> **Task A**
Which adjectives does the Piggy Monk Square description use to characterize the girls' world?
> **Task B**
Does each statement below agree with the Piggy Monk Square description? Answer yes or no for each and quote the words of the description that decide it.
(i) The story's narrator is nine years old.
(ii) The policeman catches the girls in the cellar only once.
(iii) The girls realize the policeman has been knocked unconscious.

> **Supplied text**
A policeman disappears.
A young girl knows where he is but she can’t tell.
Time is running out in
PIGGY MONK SQUARE
The novel is narrated by a nine-year-old girl but this is not a children’s story.
Rebecca’s parents are splitting up. Her best friend’s father is constantly in and out of prison and teaches them to fear the police.
Their world is dark, confusing and frequently brutal.
The two girls mix reality with fantasy – especially when it comes to coping with what will soon become their terrible secret.
NEVER PLAY WITH SECRETS
Rebecca and Debbie are playing in the cellar of a derelict house when a policeman catches them and warns them to keep away.
But they have nowhere else to play and when they return they are caught again.
This time the policeman is very angry and the two terrified girls try to run away.
He chases them but he trips and falls into the cellar and falls unconscious.
The girls think he’s asleep and desperately hope that he will wake up soon.
They are so scared of getting into trouble that they decide to keep this a terrifying secret.

> **Supplied information**

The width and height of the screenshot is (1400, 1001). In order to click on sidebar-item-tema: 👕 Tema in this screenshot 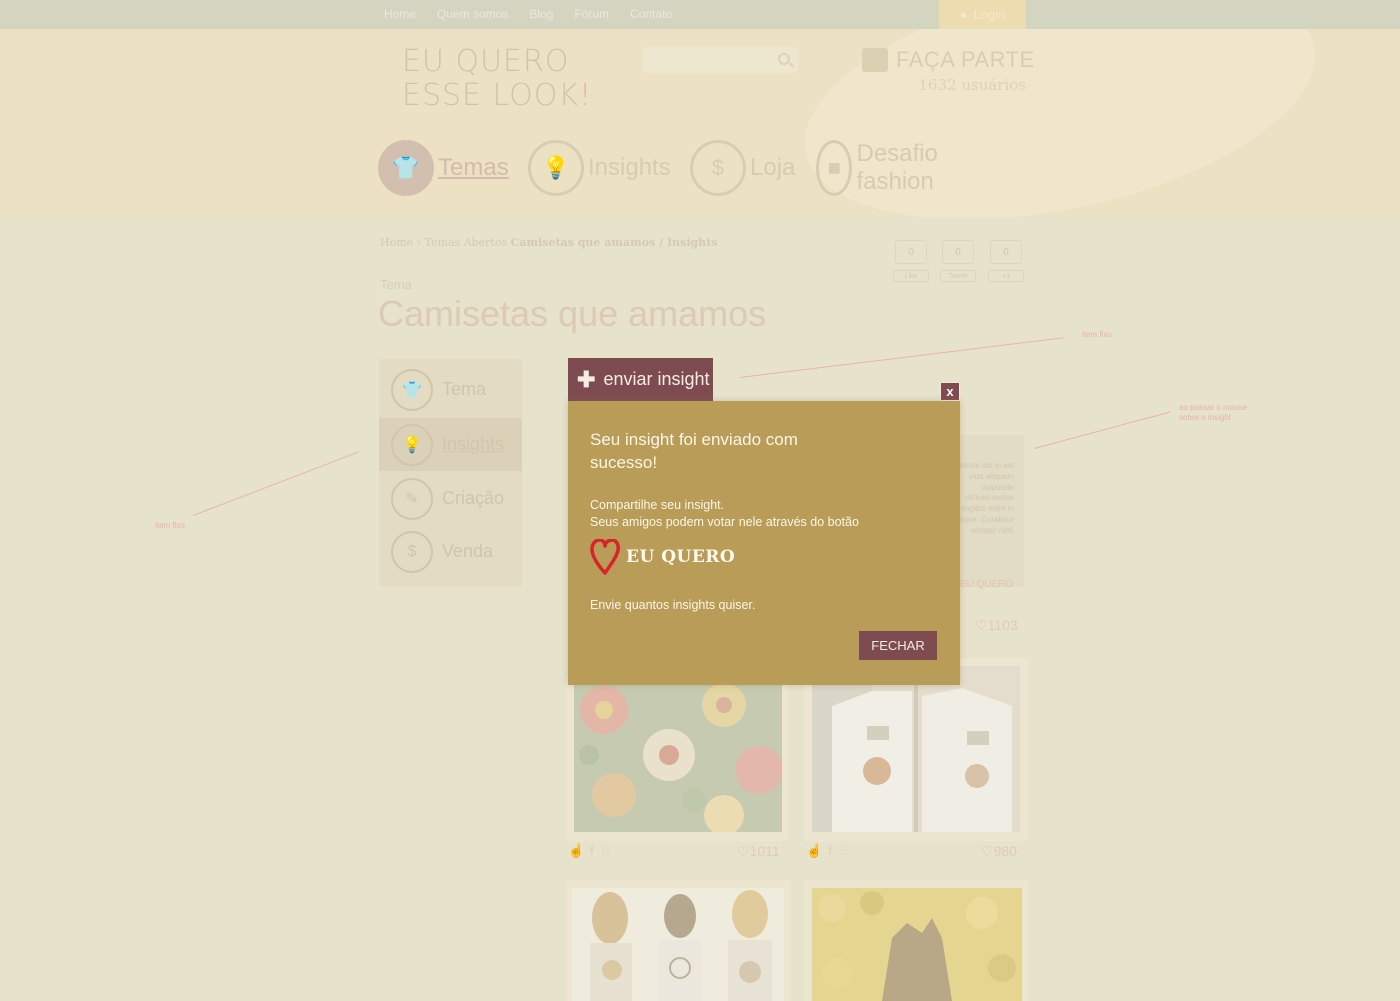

> **Task solution A**
dark, confusing, brutal

> **Task solution B**
(i) Yes: "The novel is narrated by a nine-year-old girl"
(ii) No: "when they return they are caught again"
(iii) No: "The girls think he’s asleep"